Theoretical assessment on the possibility of constraining point defect energetics by pseudo-phase transition pressures

TL;DR

This paper explores how measuring pseudo-phase transition pressures in defective uranium dioxide can constrain defect formation energies, providing a new approach to validate and improve theoretical models of defect energetics.

Contribution

It introduces a formalism linking pseudo-phase transition pressures to defect formation energies and extends the point defect model to include defect interactions via a mean-field approach.

Findings

Transition pressures can constrain defect formation energies.

The formalism accounts for defect interactions and stoichiometry deviations.

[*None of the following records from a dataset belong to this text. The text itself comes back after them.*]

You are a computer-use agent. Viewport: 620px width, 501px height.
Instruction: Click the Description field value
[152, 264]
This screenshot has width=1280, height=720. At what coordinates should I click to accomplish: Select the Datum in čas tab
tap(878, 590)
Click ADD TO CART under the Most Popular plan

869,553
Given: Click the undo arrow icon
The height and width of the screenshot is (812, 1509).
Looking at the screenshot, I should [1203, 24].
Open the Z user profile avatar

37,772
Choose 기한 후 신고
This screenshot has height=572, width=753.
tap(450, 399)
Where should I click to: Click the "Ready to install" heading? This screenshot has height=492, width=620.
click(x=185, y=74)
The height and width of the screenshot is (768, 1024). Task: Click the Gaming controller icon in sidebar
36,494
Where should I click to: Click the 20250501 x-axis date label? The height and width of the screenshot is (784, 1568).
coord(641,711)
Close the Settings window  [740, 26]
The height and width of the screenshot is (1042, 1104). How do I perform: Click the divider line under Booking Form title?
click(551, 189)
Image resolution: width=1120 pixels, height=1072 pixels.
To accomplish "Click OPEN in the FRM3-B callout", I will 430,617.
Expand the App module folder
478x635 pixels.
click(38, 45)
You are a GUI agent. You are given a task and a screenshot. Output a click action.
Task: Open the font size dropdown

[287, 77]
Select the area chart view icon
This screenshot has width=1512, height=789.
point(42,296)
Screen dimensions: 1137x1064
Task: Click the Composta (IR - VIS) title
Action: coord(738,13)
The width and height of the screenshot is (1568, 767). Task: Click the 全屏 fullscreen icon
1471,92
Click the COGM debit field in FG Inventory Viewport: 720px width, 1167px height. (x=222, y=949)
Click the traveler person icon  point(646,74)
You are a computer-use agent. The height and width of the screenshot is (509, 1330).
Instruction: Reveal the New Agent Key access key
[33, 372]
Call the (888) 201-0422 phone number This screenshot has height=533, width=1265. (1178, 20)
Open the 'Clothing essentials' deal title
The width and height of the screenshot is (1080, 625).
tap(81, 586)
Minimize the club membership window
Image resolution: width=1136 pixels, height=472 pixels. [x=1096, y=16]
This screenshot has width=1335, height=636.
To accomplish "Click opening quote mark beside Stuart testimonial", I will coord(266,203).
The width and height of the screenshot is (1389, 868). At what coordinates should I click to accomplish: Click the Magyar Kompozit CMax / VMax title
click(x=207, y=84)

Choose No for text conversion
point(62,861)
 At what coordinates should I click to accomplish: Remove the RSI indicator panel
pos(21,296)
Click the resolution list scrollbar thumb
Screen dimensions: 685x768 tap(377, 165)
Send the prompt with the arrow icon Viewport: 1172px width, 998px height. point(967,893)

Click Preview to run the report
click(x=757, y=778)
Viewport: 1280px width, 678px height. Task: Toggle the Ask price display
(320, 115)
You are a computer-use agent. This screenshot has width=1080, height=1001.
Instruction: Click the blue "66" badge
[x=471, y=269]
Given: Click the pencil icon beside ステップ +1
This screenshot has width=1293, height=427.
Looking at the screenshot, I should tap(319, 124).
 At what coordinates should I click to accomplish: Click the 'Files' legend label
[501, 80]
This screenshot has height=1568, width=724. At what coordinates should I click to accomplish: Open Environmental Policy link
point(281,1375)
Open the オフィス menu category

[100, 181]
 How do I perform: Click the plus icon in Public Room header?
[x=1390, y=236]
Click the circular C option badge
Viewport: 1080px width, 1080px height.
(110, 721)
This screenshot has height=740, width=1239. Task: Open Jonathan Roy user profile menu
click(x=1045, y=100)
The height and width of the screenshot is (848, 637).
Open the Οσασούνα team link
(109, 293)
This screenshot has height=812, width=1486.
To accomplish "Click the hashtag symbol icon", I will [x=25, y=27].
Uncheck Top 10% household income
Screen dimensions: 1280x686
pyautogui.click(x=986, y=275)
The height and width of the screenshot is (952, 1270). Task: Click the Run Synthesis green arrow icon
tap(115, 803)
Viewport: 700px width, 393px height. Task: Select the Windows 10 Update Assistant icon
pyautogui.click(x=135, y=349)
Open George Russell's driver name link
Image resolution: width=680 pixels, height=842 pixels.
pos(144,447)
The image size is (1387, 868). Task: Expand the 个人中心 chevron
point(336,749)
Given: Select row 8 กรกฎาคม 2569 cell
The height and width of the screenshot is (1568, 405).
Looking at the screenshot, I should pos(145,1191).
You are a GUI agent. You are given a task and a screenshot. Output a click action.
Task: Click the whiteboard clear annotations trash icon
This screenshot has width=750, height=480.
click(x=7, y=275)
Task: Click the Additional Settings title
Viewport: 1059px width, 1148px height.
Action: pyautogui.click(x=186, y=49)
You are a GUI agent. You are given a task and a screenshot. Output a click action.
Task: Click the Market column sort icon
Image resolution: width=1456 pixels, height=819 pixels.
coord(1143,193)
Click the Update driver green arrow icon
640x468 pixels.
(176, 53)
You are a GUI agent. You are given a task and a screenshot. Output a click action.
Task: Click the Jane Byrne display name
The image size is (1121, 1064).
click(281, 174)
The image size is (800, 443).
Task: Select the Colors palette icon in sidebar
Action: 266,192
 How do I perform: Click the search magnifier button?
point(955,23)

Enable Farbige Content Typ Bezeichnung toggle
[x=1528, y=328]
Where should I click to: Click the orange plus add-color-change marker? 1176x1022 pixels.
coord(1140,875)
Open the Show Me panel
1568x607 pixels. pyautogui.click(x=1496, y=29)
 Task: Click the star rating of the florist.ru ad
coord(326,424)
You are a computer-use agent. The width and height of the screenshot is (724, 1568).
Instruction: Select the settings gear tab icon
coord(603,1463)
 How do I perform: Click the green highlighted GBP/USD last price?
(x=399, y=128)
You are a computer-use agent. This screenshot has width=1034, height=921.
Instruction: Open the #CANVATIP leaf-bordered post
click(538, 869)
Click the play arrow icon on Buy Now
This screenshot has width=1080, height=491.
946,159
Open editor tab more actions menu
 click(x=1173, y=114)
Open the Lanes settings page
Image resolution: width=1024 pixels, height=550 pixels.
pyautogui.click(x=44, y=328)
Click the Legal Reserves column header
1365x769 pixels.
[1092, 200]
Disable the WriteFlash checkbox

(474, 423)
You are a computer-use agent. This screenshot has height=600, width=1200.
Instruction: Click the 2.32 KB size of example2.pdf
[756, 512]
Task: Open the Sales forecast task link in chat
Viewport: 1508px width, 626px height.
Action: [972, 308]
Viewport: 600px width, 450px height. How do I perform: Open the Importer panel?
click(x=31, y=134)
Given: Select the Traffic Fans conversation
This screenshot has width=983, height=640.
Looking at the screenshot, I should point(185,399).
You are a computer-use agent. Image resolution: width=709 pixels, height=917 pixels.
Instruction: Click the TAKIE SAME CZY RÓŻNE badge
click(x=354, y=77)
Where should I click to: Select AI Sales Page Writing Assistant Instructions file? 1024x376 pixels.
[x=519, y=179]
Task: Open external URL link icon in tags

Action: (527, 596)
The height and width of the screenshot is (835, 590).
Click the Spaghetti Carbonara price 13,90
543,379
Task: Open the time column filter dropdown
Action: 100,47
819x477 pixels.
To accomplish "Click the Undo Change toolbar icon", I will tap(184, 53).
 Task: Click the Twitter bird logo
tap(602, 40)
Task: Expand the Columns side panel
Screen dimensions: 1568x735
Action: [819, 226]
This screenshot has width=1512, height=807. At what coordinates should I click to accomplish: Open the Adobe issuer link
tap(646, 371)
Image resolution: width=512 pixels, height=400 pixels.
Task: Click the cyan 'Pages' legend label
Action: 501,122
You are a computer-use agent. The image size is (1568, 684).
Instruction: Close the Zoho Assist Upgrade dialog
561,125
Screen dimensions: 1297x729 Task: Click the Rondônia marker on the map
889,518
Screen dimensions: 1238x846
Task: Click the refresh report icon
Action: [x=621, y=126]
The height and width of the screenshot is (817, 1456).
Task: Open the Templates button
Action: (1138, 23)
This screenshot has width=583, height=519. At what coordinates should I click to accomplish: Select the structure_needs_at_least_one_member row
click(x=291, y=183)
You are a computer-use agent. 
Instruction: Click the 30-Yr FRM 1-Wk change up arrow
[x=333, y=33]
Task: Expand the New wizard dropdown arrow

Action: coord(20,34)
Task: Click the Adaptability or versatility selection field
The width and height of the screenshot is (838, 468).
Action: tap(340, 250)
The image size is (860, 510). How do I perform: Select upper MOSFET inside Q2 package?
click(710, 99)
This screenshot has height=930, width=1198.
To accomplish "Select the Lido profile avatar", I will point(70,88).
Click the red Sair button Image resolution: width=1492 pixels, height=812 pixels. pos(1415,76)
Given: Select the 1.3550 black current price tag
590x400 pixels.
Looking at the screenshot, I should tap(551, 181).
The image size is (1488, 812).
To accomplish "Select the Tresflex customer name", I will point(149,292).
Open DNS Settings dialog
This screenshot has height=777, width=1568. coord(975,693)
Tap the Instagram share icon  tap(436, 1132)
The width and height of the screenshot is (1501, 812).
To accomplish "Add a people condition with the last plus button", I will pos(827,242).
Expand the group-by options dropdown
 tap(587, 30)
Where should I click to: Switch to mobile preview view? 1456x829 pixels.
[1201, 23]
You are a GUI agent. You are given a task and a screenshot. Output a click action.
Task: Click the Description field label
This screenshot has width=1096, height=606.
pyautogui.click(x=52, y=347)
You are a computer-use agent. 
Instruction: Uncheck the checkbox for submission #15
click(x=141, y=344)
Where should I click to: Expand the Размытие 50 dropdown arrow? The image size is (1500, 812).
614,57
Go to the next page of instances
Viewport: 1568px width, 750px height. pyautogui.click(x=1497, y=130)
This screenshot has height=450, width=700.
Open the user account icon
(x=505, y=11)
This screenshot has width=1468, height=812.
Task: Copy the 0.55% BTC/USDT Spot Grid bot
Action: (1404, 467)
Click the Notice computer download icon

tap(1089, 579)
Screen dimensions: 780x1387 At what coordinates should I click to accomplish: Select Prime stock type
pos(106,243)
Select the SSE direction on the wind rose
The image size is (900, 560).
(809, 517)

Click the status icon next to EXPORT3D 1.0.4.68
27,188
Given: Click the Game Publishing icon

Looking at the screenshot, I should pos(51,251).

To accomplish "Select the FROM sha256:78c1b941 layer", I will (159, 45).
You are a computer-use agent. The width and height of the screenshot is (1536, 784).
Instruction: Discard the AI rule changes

The approach aids in validating and refining defect energetics theories.

Abstract

Making use of the energetics and equations of state of defective uranium dioxide that calculated with first-principles method, we demonstrate a possibility of constraining the formation energy of point defects by measuring the transition pressures of the corresponding pseudo-phase of defects. The mechanically stable range of fluorite structure of UO2, which dictates the maximum possible pressure of relevant pseudo-phase transitions, gives rise to defect formation energies that span a wide band and overlap with the existing experimental estimates. We reveal that the knowledge about pseudo-phase boundaries can not only provide important information of energetics that is helpful for reducing the scattering in current estimates, but also be valuable for guiding theoretical assessments, even to validate or disprove a theory. In order to take defect interactions into account and to extrapolate the physical quantities at finite stoichiometry deviations to that near the stoichiometry, we develop a general formalism to describe the thermodynamics of a defective system. We also show that it is possible to include interactions among defects in a simple expression of point defect model (PDM) by introducing an auxiliary constant mean-field. This generalization of the simple PDM leads to great versatility that allows one to study nonlinear effects of stoichiometry deviation on materials' behavior. It is a powerful tool to extract the defect energetics from finite defect concentrations to the dilute limit. Besides these, the full content of the theoretical formalism and some relevant and interesting issues, including reentrant pseudo-transition, multi-defect coexistence, charged defects, and possible consequence of instantaneous defective response in a quantum crystal, are explored and discussed.